Ancient links between Azerbaijan and Northern Europe discussed in London

On 7 December, David Parry, the renowned author, dramaturge and Chair, Gruntler’s Theatre gave a presentation to an audience of over 50 people at Pushkin House, London, entitled In the Footsteps of Odin, sponsored by The European Azerbaijan Society. During this, he examined the legends surrounding Odin, the leading Norse God, from a wide variety of mythic, historical, musical and literary perspectives. By exploring the sagas, folktales and legendary equivalents amongst the Celts and Hindus, together with reexamining material from recent reworkings of these ageless fables, he explained that a previously rich, yet almost unknown history, is emerging from study of this fascinating character. In fact, the story of Odin, combined with moral psychology, sheds considerable light on the early culture, beliefs and migrations of our own ancestors. These also indicate numerous unexplored links between Azerbaijan and Northern Europe.

Following his visit to Gobustan National Park in Azerbaijan, and having been an avid reader of works by Thor Heyerdahl, the Norwegian ethnographer, since boyhood, David used a range of sources to trace the influence of this supernaturally inspired chieftain. He surveyed his semi-legendary position as the second mythological King of Sweden, as outlined in the Ynglinga Saga, to the more vibrant reality of Odin as a tribal shaman leading his people into Europe through Azerbaijan in order to escape increasing political persecution. David also discussed the significance of the Gobustan petroglyphs, as described by Heyerdahl, who visited Azerbaijan four times; his own conversations with the curator of Gobustan National Park; and Heyerdahl's groundbreaking, yet highly contentious, research into a non-eurocentric version of human development.

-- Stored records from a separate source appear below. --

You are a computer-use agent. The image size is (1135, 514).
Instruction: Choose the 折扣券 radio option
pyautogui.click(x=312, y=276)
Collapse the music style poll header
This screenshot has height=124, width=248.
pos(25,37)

Finally, David unveiled his own longstanding view that there were indirect exchanges between ancient Azerbaijanis and Anglo-Saxon tribes from the same period that occurred independently of the famed Silk Road, manifested through poetry, song, and art, which exhibited a similar worldview. The evening concluded with an inspired series of questions that indicated the need for further archaeological and literary research into such ancient migrations that reached Azerbaijan.